— Start of Source text —

Is developing open source software a viable route for a startup? - runarb

The startup where I work is developing enterprise type software. The software itself is great, and have been selling ok in our home marked (Scandinavia). But now we want to venture out in the wider world. Unfortunately we are having a hard time reaching out to potential customers that are located far away.<p>We feel that we basically are left with two choices:<p>* Hire more sale and marketing staff to get the sale pipeline going. This is a known and safe route, but may require more VC.<p>* Make our software open source and hope that it spreads in the wild.<p>Does it make sense to follow the open source route for a startup? Can it somehow come back to haunt us (for  example making it harder to get VC founding in the further, because we got no ipr)?
======
naner
I'm a big supporter/user and small contributer of free software. That being
said...

 _Make our software open source and hope that it spreads in the wild._

This is not a business strategy. You are going to give away for free what you
are currently selling? How would that help?

------
runarb
Agreed, Naner raises a very good point. Just uploading it on GitHub won’t help
much. However wouldn't I be right in thinking that it would be easier to get
press, adoption and attention to something that is open source?

— End of Source text —

Exercise 1: Retype the forum thread on open source as a startup route, word for word from start to end.
Exercise 2: Go through the rows and pull out each line that contains the word "width", copying those lines unchanged.

— Start of Records for this task —

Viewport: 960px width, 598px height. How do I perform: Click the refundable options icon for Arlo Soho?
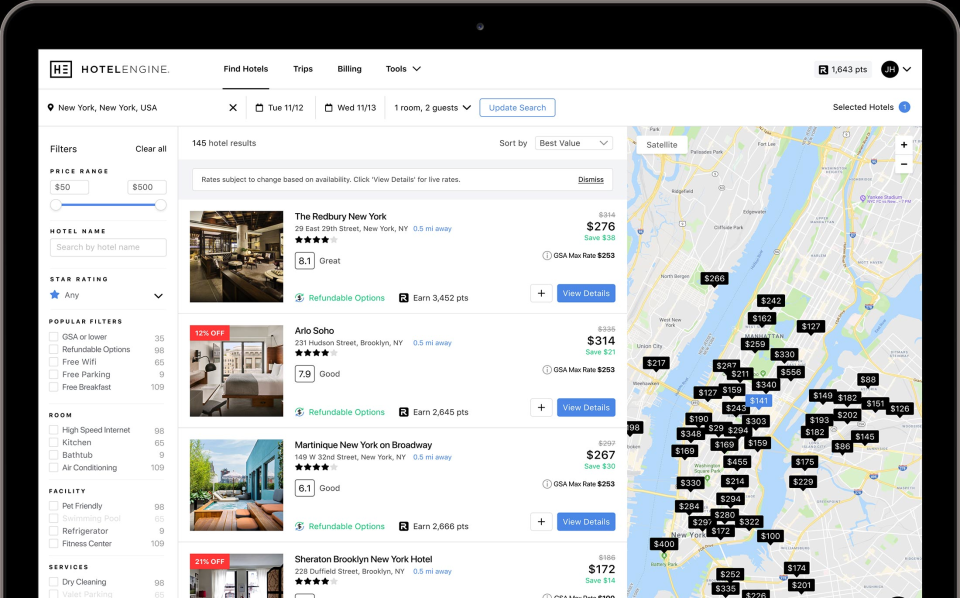[297, 411]
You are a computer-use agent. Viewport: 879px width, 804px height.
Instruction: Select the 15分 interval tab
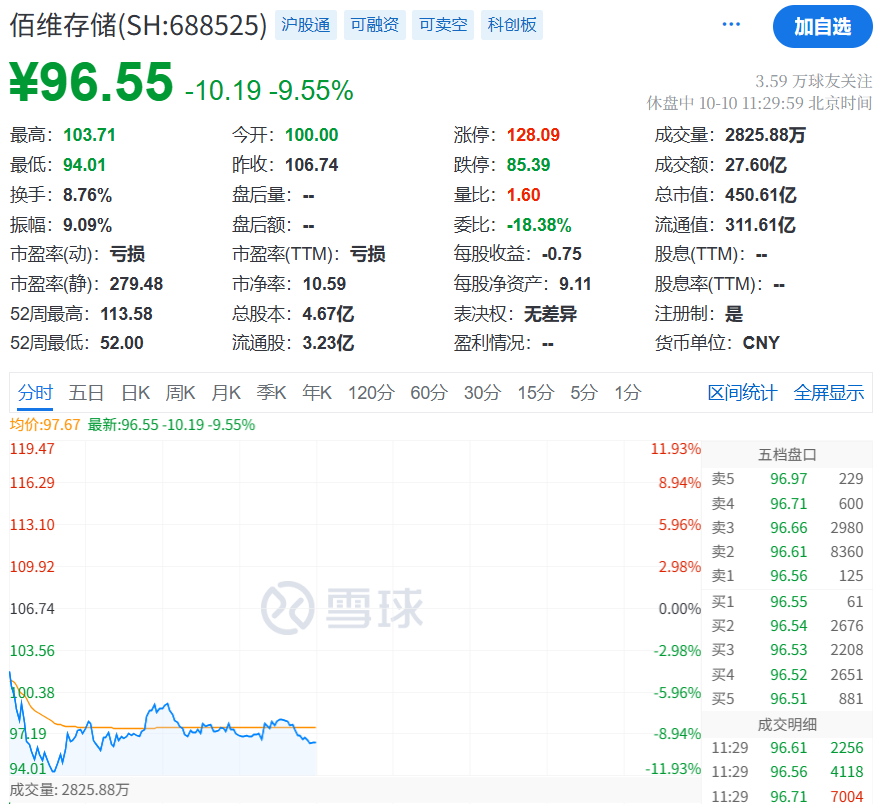pyautogui.click(x=535, y=393)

— End of Records for this task —

Correct result 1:
Is developing open source software a viable route for a startup? - runarb

The startup where I work is developing enterprise type software. The software itself is great, and have been selling ok in our home marked (Scandinavia). But now we want to venture out in the wider world. Unfortunately we are having a hard time reaching out to potential customers that are located far away.<p>We feel that we basically are left with two choices:<p>* Hire more sale and marketing staff to get the sale pipeline going. This is a known and safe route, but may require more VC.<p>* Make our software open source and hope that it spreads in the wild.<p>Does it make sense to follow the open source route for a startup? Can it somehow come back to haunt us (for  example making it harder to get VC founding in the further, because we got no ipr)?
======
naner
I'm a big supporter/user and small contributer of free software. That being
said...

 _Make our software open source and hope that it spreads in the wild._

This is not a business strategy. You are going to give away for free what you
are currently selling? How would that help?

------
runarb
Agreed, Naner raises a very good point. Just uploading it on GitHub won’t help
much. However wouldn't I be right in thinking that it would be easier to get
press, adoption and attention to something that is open source?

Correct result 2:
Viewport: 960px width, 598px height. How do I perform: Click the refundable options icon for Arlo Soho?
You are a computer-use agent. Viewport: 879px width, 804px height.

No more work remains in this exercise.